MTN has relaunched its Mobile Money offering, MoMo, in South Africa after previously retiring the service due to poor performance.
In a statement about the launch, the mobile operator said that MoMo would help around 11 million South Africans who do not have access to financial services.
"At the heart of our renewed venture into the improved mobile money space in South Africa is our passion to provide value-added services that meet our customers' needs. As part of this, a major focus area is to provide our customers with secure, reliable and accessible financial services," said Felix Kamenga, chief officer of MTN SA Mobile Financial Services.
The MoMo platform -- which is powered by UBank and which uses the Ericsson Wallet Platform -- enables customers to use their mobile phones, and other devices, to send and receive money, purchase airtime and prepaid electricity, and pay for their municipal bills and DSTV subscriptions. MTN believes this makes MoMo appealing to SA's banked community as well "who might not enjoy the burden of withdrawing cash from their accounts".
The operator believes that this time the mobile money offering will succeed.

_Data excerpts_
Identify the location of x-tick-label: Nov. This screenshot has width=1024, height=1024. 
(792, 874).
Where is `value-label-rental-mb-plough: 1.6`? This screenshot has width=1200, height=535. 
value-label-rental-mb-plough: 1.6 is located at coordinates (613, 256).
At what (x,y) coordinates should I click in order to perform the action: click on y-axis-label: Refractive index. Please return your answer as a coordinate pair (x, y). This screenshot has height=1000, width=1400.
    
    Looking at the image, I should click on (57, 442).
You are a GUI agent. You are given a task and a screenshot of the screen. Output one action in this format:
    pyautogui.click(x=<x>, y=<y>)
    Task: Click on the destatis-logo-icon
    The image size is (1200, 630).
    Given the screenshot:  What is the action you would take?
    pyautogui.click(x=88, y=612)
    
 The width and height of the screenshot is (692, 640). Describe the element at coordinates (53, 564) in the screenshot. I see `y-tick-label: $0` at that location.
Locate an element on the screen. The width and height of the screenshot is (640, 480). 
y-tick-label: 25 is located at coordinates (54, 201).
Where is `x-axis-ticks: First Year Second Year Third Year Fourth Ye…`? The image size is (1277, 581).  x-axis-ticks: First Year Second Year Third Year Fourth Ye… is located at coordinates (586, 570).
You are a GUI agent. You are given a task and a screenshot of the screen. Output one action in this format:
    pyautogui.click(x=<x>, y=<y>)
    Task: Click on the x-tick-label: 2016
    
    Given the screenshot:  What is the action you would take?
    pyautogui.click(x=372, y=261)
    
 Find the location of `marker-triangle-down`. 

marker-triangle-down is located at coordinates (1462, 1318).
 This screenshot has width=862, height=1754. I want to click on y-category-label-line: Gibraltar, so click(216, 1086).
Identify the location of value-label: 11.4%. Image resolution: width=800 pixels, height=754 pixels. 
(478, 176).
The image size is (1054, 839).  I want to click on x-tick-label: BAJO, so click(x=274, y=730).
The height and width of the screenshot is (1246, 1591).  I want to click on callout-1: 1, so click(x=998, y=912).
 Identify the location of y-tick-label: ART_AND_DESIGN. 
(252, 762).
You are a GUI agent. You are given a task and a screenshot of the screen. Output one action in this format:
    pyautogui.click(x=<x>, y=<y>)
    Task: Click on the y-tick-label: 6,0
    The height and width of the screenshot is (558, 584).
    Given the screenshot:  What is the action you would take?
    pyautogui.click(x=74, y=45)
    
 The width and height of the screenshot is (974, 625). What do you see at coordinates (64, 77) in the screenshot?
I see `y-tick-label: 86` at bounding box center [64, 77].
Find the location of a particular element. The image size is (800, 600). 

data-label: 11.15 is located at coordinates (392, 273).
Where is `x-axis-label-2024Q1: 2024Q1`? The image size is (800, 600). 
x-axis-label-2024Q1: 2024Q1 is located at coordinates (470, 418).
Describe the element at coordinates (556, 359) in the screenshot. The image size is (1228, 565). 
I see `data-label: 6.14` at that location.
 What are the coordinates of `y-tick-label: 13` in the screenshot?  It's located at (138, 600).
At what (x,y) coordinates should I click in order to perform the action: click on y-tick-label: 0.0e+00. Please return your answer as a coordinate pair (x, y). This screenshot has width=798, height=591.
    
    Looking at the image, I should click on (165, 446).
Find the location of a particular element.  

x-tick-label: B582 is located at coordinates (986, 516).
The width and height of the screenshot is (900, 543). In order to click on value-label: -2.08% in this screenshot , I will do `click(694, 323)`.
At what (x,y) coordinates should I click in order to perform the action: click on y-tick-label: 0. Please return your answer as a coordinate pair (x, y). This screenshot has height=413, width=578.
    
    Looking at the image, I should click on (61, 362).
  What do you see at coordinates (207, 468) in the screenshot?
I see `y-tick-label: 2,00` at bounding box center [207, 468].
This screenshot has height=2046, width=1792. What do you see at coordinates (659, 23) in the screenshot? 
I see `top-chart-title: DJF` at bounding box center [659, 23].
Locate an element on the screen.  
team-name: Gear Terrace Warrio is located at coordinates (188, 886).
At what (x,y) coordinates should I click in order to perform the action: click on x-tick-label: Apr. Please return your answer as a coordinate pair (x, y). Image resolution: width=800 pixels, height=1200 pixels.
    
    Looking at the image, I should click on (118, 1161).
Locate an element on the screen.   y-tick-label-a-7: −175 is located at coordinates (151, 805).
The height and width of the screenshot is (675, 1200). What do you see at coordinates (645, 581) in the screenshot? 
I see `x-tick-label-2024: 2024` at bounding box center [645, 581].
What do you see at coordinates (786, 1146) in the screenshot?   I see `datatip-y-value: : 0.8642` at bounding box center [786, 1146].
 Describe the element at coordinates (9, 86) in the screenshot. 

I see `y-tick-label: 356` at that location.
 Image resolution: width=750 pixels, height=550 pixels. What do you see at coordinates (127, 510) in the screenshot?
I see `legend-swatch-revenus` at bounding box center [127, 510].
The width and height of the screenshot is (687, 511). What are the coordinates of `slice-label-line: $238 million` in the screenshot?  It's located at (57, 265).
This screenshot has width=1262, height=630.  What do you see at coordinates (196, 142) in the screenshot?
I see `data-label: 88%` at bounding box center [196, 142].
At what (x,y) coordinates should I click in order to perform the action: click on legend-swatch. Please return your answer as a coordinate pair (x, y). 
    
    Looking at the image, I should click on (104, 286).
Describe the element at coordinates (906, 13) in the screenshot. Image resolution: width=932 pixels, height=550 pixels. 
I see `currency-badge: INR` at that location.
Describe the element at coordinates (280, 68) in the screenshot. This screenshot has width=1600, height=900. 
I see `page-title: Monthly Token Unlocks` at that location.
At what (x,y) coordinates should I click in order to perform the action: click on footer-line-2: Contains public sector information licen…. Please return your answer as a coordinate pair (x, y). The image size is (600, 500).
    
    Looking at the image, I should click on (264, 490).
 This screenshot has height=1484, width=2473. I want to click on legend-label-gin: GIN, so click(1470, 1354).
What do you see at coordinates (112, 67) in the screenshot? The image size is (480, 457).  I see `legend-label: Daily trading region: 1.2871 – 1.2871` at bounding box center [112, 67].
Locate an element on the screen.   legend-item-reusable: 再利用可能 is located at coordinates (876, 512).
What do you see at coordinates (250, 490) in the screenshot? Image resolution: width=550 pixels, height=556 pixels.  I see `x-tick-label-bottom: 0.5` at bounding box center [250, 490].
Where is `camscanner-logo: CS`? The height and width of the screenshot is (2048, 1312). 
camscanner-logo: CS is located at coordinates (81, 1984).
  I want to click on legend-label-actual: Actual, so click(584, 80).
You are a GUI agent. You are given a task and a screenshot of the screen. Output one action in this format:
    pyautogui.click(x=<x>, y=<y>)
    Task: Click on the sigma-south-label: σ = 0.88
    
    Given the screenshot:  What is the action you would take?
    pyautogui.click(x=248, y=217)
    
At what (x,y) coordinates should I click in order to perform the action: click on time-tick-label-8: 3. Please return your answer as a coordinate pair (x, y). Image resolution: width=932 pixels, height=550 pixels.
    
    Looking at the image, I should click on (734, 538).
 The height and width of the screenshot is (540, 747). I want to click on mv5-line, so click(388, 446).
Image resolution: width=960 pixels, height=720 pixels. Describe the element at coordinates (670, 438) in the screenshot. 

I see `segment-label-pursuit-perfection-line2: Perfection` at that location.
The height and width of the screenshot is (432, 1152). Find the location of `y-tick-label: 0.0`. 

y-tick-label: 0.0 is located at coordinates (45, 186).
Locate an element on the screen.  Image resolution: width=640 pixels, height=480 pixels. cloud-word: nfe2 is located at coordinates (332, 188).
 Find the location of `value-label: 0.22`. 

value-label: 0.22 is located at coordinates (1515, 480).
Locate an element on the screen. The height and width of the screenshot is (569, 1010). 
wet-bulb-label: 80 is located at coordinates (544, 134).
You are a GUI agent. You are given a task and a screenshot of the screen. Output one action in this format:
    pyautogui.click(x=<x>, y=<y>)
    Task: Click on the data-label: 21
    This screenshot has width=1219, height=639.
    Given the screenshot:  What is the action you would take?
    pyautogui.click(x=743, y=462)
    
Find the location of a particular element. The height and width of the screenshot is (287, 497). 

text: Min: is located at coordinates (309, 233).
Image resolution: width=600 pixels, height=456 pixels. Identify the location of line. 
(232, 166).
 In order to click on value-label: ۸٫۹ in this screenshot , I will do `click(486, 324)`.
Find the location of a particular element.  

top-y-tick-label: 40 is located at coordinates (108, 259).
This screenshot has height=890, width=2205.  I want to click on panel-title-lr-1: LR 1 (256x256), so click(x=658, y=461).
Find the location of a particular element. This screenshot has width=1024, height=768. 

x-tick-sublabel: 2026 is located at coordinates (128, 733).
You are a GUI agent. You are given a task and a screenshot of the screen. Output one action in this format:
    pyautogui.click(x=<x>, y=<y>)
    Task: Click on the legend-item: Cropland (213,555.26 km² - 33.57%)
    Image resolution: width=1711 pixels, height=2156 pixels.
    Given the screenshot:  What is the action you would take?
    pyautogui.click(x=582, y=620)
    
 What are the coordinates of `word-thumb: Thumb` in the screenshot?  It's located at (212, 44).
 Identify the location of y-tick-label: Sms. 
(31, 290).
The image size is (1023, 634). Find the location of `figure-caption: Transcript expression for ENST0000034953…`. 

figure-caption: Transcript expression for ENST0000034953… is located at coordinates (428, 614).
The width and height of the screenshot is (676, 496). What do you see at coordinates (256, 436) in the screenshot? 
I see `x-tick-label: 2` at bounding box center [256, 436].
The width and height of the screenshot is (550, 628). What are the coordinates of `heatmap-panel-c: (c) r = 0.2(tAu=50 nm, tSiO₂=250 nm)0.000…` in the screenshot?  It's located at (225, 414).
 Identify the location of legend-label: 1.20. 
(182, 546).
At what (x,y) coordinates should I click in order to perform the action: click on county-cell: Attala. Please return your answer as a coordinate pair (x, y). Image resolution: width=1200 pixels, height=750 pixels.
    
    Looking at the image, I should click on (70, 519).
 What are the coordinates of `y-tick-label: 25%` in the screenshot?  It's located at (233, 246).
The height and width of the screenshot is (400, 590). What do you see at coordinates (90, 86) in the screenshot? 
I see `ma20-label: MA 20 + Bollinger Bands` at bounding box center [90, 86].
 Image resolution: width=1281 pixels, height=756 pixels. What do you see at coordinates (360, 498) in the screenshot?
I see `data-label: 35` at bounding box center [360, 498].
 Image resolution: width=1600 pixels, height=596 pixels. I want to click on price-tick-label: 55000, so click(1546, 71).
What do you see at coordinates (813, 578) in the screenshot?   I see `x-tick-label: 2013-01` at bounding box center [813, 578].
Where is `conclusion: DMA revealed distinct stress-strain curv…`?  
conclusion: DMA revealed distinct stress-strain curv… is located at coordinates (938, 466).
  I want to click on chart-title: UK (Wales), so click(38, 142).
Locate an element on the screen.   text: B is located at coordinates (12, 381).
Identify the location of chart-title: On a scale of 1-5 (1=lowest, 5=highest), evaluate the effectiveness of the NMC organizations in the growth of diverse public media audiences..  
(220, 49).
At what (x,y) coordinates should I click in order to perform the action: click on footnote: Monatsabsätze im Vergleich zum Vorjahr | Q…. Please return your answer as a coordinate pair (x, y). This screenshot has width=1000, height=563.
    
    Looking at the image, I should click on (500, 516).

_Exercise requirements_
A. Duplicate the part of the MoMo relaunch article from "MTN has relaunched" up to and including "to financial services.".
B. In the MoMo relaunch article, which company powers the MoMo platform?

_Answer set_
A.
MTN has relaunched its Mobile Money offering, MoMo, in South Africa after previously retiring the service due to poor performance.
In a statement about the launch, the mobile operator said that MoMo would help around 11 million South Africans who do not have access to financial services.

B. UBank